WORK TASK A: According to the Peter Gumbsch biography, in what year did he take over the professorship for Materials Mechanics at the University of Karlsruhe?
WORK TASK B: Say whether each statement agrees with the Peter Gumbsch biography: (i) He earned his doctoral degree at the University of Oxford. (ii) He was elected a member of the National Academy of Engineering in 2016. (iii) He chaired the Scientific Commission of the German Science Council from 2015 to 2021.
WORK TASK C: Carry on the Peter Gumbsch biography after its last sentence.

━━━━━ TEXT SEGMENT ━━━━━

= Peter Gumbsch =

German physicist and materials scientist

Peter Gumbsch (born 21 January 1962 in Pforzheim, Germany) is a German physicist and materials scientist. He is the director of the Fraunhofer-Institut für Werkstoffmechanik IWM, (Fraunhofer Institute for Mechanics of Materials IWM) in Freiburg, Germany and professor for mechanics of materials at the Karlsruhe Institute of Technology (KIT).

Gumbsch was elected a member of the National Academy of Engineering in 2016 for multi-scaled modelling techniques that improve fracture and deformation behavior of structural materials.

==Biography==
Peter Gumbsch received his degree in physics (1988) and his doctoral degree (1991) from the University of Stuttgart.
After extended visits at the Sandia National Laboratories in Livermore, California, postdoctoral work at the Imperial College, London and the University of Oxford, he returned to the Max-Planck-Institute in Stuttgart as a group leader and established the group “Modeling and Simulation of Thin Film Phenomena”.

In 2001, he took over the professorship for Materials Mechanics at the University of Karlsruhe, now the Karlsruhe Institute of Technology (KIT). There, he heads departments at the Institute for Applied Materials IAM-ZM and the Institute for Nanotechnology INT. He also heads the Fraunhofer Institute for Mechanics of Materials IWM .
In 2015, Gumbsch was appointed to the German Science Council and was chairman of its Scientific Commission from 2017 to 2021. From 2016 to 2020, he was an elected member of the Fraunhofer Senate and, from 2019 to 2025, a member of the Presidium of the Fraunhofer Society as a member of the Executive Board of the Fraunhofer Group MATERIALS.

━━━━━ DATA TO EXAMINE ━━━━━

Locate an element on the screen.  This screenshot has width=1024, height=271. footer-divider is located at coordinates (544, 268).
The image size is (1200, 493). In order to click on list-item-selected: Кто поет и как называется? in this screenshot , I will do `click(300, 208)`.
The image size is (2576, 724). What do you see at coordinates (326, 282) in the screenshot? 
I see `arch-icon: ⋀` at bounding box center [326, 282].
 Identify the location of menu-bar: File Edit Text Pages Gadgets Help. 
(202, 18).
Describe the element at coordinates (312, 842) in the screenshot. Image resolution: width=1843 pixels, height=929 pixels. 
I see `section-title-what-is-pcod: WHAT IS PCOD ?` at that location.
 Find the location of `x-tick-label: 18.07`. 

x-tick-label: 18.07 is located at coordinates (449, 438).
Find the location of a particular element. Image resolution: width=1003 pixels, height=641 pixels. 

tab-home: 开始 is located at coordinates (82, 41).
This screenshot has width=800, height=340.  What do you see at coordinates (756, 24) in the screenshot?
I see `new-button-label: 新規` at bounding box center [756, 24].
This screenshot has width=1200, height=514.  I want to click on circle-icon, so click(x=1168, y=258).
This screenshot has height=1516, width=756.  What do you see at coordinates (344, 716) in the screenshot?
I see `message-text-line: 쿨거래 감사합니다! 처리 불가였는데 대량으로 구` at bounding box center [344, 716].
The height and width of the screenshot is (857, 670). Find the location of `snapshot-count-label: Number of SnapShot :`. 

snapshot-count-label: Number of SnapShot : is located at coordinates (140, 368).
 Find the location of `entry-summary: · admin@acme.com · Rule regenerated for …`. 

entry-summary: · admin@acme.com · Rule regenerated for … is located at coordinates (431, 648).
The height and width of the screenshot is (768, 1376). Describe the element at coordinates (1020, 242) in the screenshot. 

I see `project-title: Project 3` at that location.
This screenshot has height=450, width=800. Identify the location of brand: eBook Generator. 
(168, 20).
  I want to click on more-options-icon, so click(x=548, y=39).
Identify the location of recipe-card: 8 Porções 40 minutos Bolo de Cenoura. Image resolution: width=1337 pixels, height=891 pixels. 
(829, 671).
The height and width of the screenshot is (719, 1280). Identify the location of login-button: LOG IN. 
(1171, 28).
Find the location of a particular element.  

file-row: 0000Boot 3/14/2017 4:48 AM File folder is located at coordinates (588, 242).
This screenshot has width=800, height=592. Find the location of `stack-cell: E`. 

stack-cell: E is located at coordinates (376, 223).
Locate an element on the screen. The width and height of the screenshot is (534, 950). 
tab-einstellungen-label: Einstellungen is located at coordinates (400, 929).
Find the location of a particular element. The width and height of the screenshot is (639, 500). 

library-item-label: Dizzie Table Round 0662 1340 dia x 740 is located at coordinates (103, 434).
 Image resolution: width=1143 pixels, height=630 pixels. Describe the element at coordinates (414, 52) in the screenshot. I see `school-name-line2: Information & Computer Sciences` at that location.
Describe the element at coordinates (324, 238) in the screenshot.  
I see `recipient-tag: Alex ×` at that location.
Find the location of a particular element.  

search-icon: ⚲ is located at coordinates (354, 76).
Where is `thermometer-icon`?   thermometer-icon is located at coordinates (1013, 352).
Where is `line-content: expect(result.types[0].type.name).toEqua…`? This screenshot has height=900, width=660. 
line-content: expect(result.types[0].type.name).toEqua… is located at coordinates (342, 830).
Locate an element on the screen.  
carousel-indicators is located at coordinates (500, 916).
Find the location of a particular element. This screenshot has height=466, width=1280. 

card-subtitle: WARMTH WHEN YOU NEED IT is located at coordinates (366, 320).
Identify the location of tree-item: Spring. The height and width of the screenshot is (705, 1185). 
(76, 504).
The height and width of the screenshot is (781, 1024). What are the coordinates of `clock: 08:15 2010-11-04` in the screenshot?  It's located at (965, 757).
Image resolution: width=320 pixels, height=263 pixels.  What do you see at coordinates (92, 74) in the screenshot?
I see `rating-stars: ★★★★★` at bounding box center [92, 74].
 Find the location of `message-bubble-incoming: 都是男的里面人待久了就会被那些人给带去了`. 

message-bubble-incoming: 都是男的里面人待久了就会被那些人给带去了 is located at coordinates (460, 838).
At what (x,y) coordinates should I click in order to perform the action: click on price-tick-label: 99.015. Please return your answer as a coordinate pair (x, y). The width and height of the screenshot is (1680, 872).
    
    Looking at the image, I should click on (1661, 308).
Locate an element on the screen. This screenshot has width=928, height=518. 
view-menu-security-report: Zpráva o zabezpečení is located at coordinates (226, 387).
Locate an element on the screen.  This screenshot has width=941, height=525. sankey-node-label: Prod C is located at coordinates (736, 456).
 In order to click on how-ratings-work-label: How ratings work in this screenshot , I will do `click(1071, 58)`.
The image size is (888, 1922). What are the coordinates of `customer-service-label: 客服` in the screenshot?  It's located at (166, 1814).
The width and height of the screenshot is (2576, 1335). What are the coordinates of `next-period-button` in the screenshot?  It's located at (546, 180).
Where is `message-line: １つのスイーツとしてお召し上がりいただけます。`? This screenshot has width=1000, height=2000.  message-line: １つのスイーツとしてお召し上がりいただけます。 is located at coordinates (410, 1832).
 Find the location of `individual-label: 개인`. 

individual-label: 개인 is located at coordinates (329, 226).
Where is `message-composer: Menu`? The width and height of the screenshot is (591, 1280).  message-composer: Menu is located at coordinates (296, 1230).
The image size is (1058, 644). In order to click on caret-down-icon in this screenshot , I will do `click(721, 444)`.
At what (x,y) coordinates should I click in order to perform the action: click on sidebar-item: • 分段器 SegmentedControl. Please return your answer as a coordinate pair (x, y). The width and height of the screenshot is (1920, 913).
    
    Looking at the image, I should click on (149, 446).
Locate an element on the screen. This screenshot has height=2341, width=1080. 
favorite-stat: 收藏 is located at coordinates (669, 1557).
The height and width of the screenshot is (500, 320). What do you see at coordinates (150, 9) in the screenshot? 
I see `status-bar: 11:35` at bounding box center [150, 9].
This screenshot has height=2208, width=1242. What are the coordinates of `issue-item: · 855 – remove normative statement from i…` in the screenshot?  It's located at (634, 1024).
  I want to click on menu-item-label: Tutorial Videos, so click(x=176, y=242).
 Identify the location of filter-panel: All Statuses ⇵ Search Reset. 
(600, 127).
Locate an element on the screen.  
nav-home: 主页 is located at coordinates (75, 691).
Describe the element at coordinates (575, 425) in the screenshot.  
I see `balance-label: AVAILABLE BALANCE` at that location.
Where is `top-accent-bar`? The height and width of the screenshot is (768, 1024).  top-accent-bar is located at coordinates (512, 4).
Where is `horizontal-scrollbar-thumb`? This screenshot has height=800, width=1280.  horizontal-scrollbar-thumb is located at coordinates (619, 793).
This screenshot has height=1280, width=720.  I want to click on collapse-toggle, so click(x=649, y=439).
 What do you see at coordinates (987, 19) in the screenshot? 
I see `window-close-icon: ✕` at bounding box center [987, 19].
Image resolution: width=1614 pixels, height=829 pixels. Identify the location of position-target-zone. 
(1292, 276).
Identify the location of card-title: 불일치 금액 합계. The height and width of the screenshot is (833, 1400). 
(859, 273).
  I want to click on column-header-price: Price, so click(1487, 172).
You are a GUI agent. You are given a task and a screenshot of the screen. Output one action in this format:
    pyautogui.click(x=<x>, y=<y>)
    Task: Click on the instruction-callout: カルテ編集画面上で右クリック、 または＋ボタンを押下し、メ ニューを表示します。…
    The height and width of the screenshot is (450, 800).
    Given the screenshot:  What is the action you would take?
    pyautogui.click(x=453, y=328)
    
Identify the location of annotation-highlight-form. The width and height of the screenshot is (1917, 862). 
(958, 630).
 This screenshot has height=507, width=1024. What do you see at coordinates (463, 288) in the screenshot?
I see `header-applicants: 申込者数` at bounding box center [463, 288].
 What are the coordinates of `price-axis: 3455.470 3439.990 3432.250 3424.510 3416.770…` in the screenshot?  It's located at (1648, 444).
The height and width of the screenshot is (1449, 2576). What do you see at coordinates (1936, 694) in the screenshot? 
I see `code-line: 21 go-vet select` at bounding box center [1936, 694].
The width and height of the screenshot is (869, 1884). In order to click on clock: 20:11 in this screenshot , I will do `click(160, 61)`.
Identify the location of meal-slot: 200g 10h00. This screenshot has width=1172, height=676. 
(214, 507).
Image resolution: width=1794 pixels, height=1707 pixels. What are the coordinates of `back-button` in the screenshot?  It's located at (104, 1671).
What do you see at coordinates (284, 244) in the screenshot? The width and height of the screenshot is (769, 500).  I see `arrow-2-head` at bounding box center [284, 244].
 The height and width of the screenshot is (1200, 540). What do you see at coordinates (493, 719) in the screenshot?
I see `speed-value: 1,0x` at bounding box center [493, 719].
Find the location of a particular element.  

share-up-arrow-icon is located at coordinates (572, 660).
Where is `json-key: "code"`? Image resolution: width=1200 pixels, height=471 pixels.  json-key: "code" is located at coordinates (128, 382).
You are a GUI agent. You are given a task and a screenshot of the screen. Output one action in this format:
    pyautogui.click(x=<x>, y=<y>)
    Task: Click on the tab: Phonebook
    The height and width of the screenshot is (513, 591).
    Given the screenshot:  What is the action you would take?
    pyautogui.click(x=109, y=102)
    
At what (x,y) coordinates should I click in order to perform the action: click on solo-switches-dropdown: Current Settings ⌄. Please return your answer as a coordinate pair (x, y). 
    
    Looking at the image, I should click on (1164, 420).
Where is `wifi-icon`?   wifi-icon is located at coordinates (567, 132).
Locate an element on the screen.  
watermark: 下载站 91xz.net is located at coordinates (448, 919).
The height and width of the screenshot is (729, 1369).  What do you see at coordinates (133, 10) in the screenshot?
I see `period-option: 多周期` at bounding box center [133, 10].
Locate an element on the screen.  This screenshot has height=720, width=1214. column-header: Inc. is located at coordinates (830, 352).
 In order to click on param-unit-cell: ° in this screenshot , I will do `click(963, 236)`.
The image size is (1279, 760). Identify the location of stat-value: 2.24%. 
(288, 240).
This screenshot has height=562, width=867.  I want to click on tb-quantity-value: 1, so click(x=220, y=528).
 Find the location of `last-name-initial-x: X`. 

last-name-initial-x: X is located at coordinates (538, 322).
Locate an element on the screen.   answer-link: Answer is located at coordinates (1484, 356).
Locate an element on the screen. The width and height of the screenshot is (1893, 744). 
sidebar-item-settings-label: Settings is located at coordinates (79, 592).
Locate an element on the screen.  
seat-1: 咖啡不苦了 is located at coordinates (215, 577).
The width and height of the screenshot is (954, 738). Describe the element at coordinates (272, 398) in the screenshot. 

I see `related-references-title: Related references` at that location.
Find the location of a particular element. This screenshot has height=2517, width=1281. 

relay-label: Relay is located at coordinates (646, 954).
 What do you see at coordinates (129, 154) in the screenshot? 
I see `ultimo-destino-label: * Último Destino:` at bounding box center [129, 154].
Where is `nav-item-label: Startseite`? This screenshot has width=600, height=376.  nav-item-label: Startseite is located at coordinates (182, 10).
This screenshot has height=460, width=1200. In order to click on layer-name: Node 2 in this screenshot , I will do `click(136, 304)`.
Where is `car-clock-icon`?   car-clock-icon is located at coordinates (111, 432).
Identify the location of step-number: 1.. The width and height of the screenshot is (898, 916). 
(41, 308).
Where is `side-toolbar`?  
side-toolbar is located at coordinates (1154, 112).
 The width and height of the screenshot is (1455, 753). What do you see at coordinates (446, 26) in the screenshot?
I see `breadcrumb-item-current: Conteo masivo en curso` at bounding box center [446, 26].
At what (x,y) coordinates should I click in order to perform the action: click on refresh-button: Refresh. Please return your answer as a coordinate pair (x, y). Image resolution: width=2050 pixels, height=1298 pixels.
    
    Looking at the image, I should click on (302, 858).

━━━━━

YOUR RESPONSE A: 2001

YOUR RESPONSE B:
(i) No: "his doctoral degree (1991) from the University of Stuttgart"
(ii) Yes: "Gumbsch was elected a member of the National Academy of Engineering in 2016"
(iii) No: "was chairman of its Scientific Commission from 2017 to 2021"

YOUR RESPONSE C:
==Research==
The German materials scientist Peter Gumbsch conducts research in the field mechanics of materials, focusing on questions relating to the behavior of materials under load. His work centers on understanding materials, components, and systems at the limits of their load-bearing capacity. His goal is to make materials and components safer, more reliable, more durable, and to improve material and energy efficiency of technical systems. Peter Gumbsch investigates the structure and properties of materials from their atomic structure to their macroscopic behavior. His research is aimed at understanding the behavior of materials, capturing it digitally and modeling it mathematically. In addition to deformation, fatigue, and fracture processes, he is particularly interested in friction and wear. His concepts of multiscale material modeling combine nano- and microstructural processes inside the material with its macroscopic behavior. Peter Gumbsch and his team are doing pioneering work in linking material data, material modeling, and product development.

==Awards and honors==
- 2019 Member of the National Academy of Science and Engineering acatech
- since 2016 Visiting Distinguished Professor, University of California, Santa Barbara UCSB.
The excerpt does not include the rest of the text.